[Stored records]
┏━━
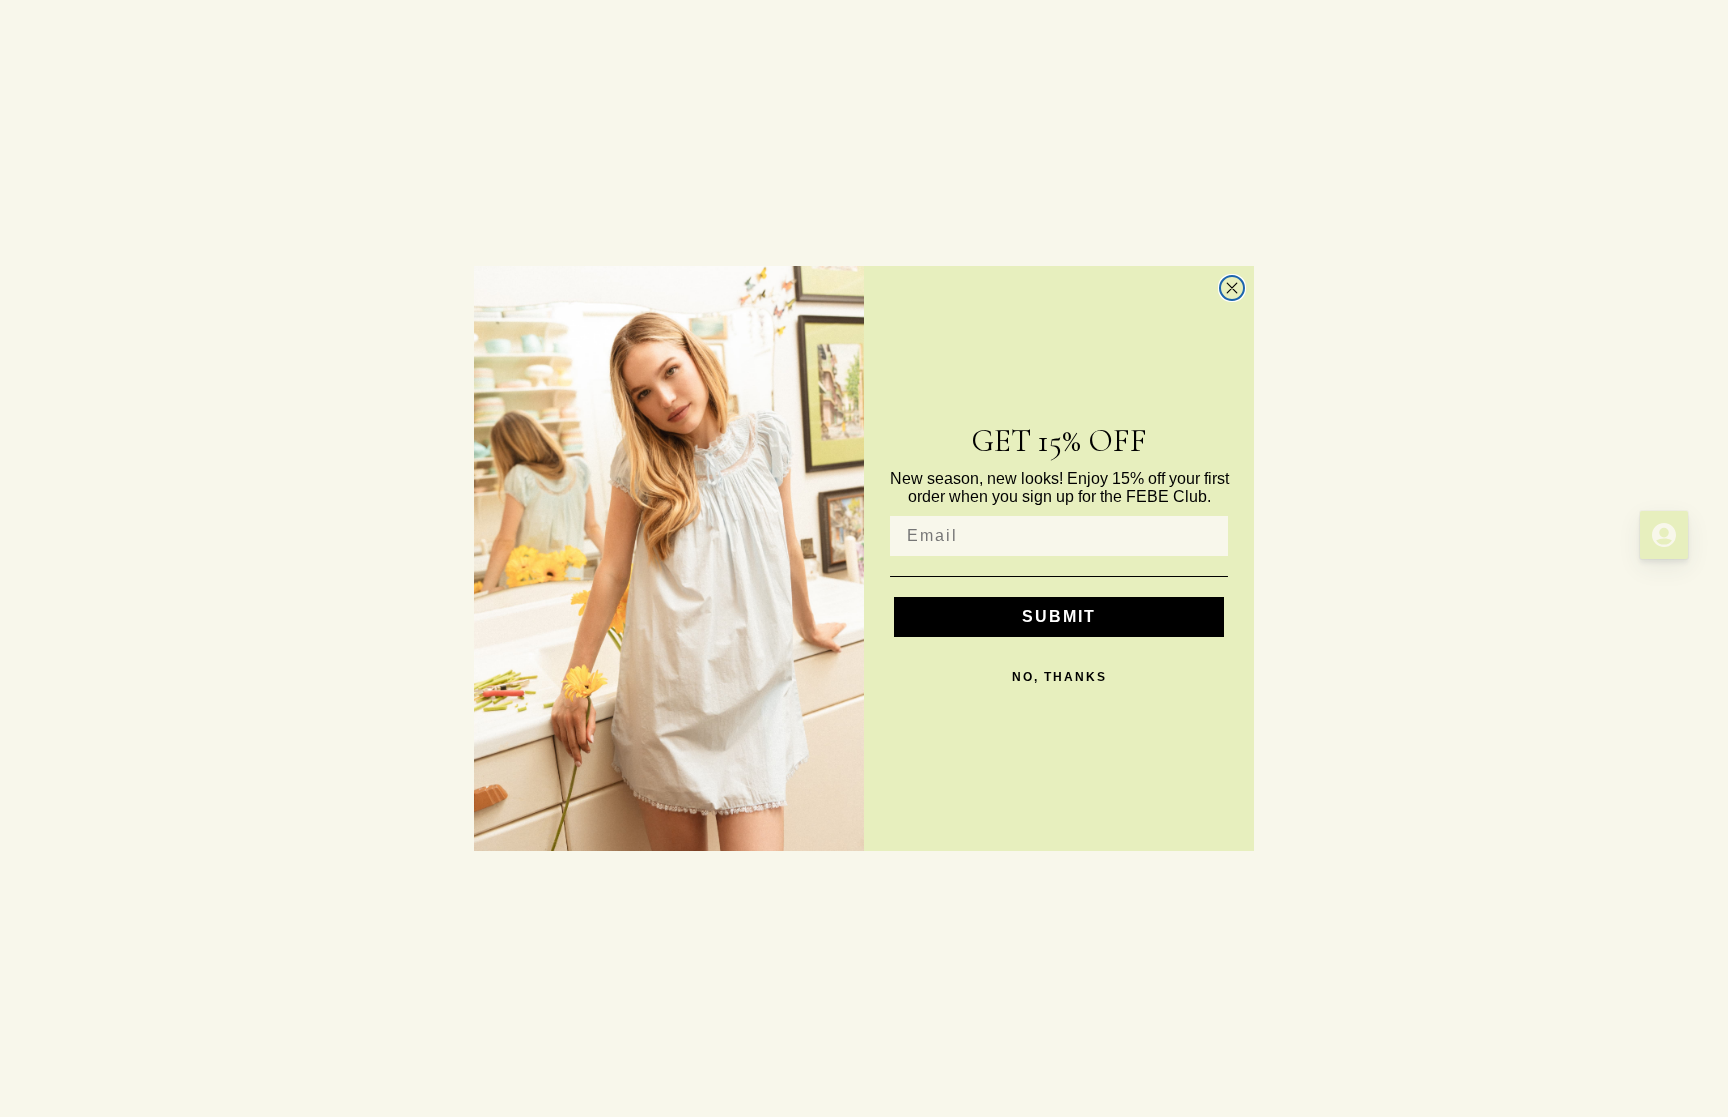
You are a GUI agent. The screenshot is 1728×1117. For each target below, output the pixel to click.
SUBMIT (1059, 616)
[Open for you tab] (1664, 535)
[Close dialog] (1232, 288)
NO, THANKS (1059, 677)
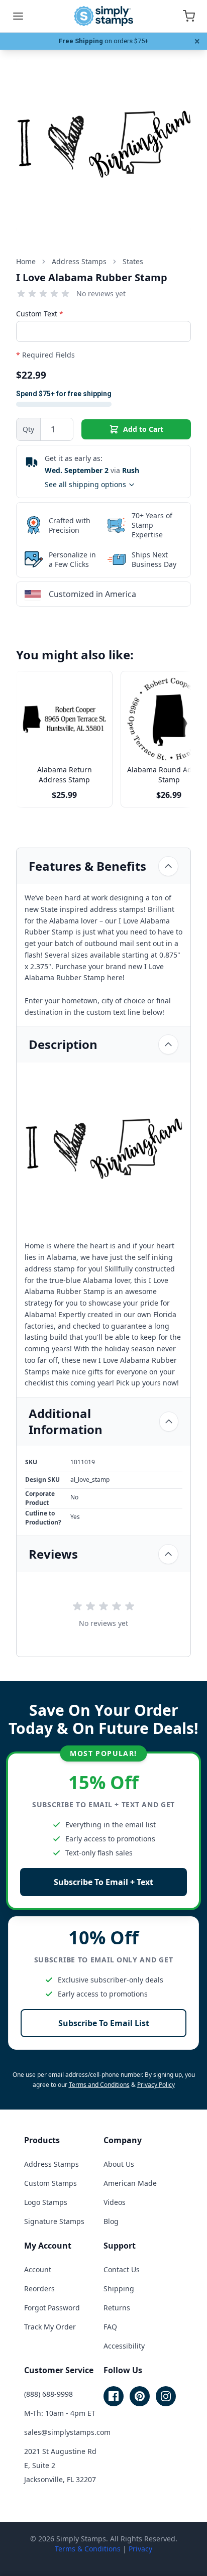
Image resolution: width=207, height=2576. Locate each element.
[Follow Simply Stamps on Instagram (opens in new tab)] (166, 2396)
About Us (119, 2164)
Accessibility (124, 2346)
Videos (115, 2202)
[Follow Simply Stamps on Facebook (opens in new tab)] (114, 2396)
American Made (130, 2183)
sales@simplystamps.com (67, 2432)
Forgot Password (52, 2307)
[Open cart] (189, 16)
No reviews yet (101, 293)
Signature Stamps (54, 2221)
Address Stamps (51, 2164)
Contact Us (122, 2269)
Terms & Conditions (88, 2548)
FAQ (110, 2326)
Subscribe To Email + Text (103, 1882)
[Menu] (18, 16)
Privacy (140, 2548)
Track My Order (50, 2326)
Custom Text (39, 313)
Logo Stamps (45, 2202)
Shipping (119, 2288)
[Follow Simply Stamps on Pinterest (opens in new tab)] (140, 2396)
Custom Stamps (50, 2183)
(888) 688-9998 (48, 2394)
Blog (111, 2221)
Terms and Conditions (99, 2084)
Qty (28, 429)
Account (37, 2269)
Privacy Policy (156, 2084)
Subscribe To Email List (103, 2023)
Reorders (39, 2288)
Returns (117, 2307)
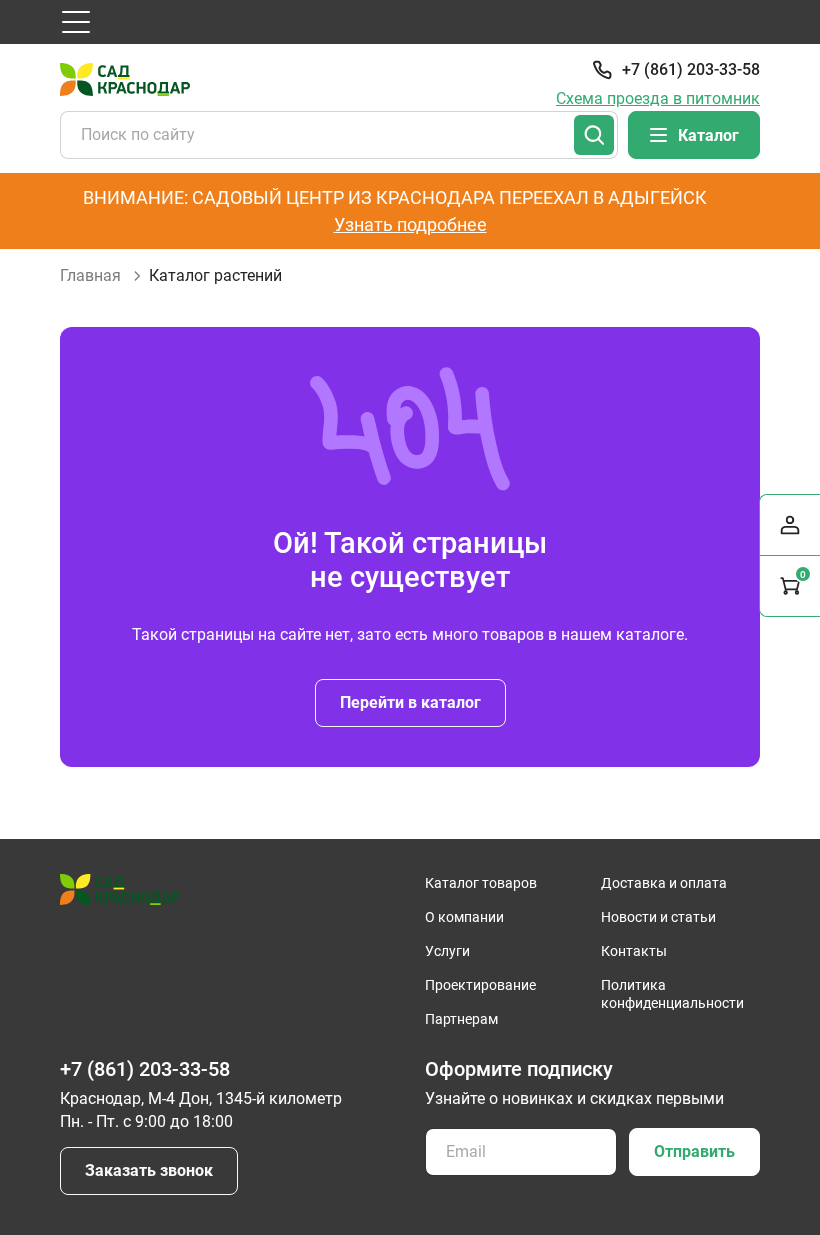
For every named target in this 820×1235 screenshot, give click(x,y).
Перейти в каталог (410, 702)
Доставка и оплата (664, 883)
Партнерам (461, 1019)
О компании (464, 917)
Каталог (708, 135)
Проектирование (480, 985)
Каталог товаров (481, 883)
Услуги (447, 951)
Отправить (694, 1151)
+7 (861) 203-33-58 (691, 69)
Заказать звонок (149, 1170)
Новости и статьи (658, 917)
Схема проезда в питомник (658, 98)
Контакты (634, 951)
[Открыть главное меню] (76, 22)
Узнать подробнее (410, 224)
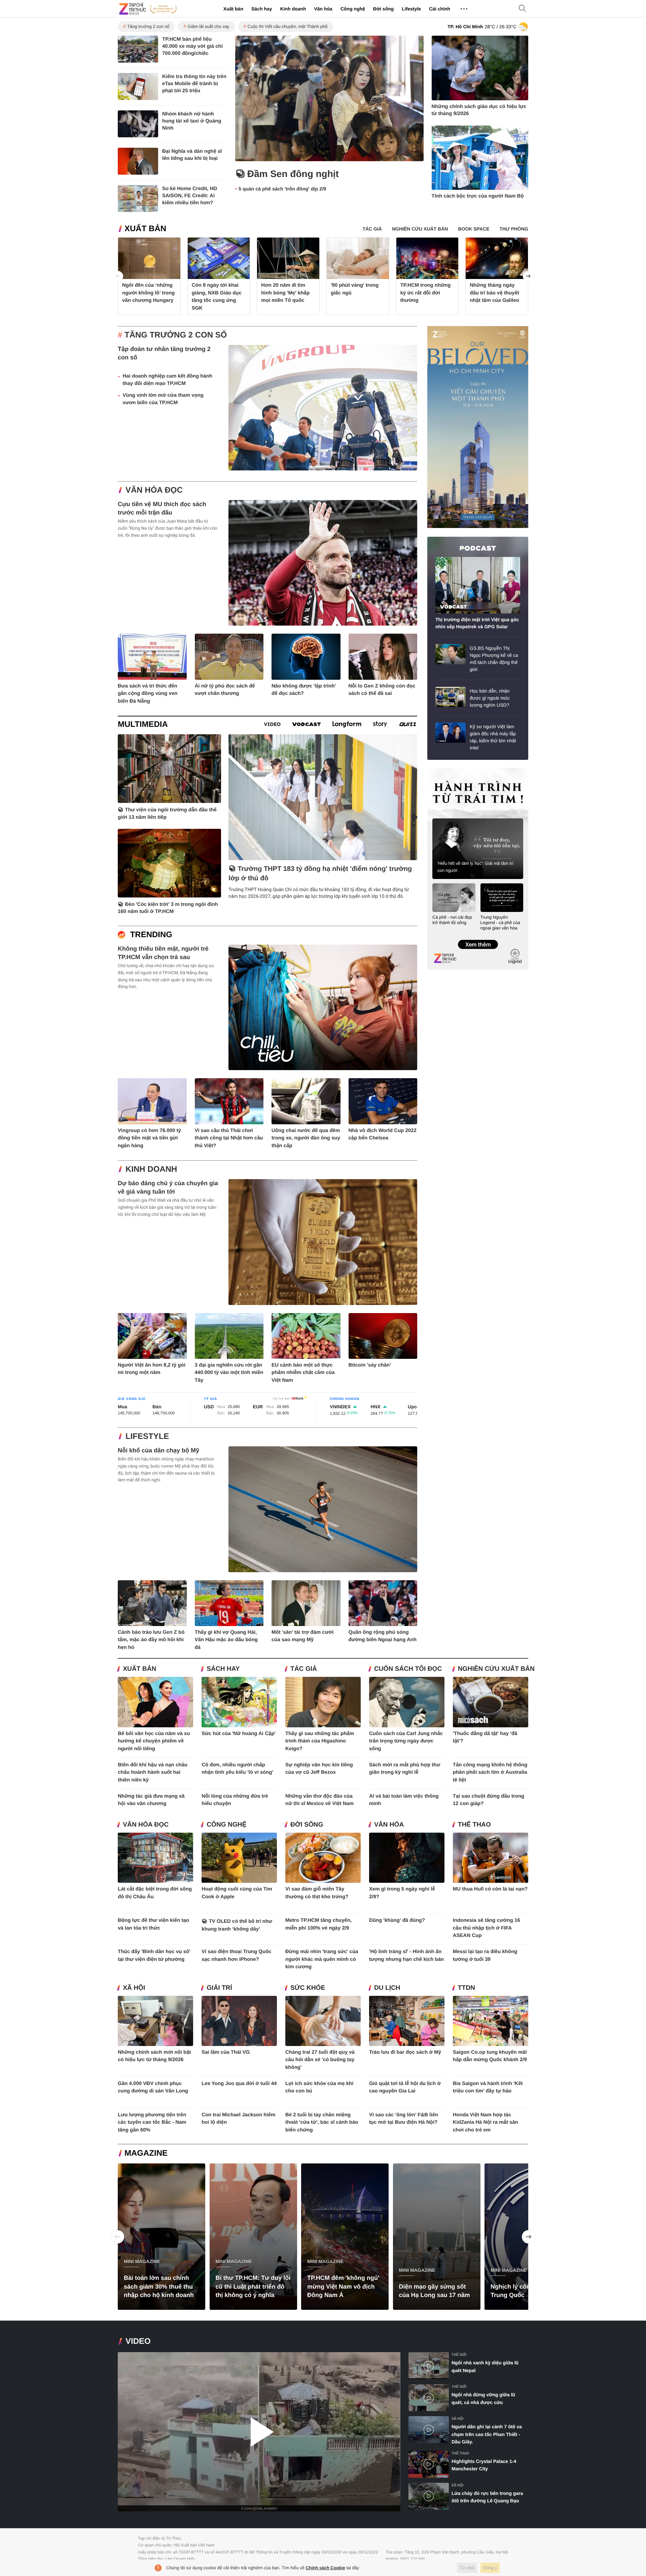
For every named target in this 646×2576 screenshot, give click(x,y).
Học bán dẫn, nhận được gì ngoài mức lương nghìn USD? (490, 698)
┗━━
## Required action
From the data above, retype only the lines starting with the line with "Privacy (140, 2548)" and going on through the line with "Новости и статьи (658, 917)", exactly, leaving out the pictures.

## Your response
Privacy (140, 2548)
Track My Order (50, 2326)
Custom Text (39, 313)
Logo Stamps (45, 2202)
Shipping (119, 2288)
[Follow Simply Stamps on Pinterest (opens in new tab)] (140, 2396)
Custom Stamps (50, 2183)
(888) 688-9998 (48, 2394)
Blog (111, 2221)
Terms and Conditions (99, 2084)
Qty (28, 429)
Account (37, 2269)
Privacy Policy (156, 2084)
Subscribe To Email List (103, 2023)
Reorders (39, 2288)
Returns (117, 2307)
For every named target in this 820×1235 screenshot, give click(x,y).
Перейти в каталог (410, 702)
Доставка и оплата (664, 883)
Партнерам (461, 1019)
О компании (464, 917)
Каталог (708, 135)
Проектирование (480, 985)
Каталог товаров (481, 883)
Услуги (447, 951)
Отправить (694, 1151)
+7 (861) 203-33-58 (691, 69)
Заказать звонок (149, 1170)
Новости и статьи (658, 917)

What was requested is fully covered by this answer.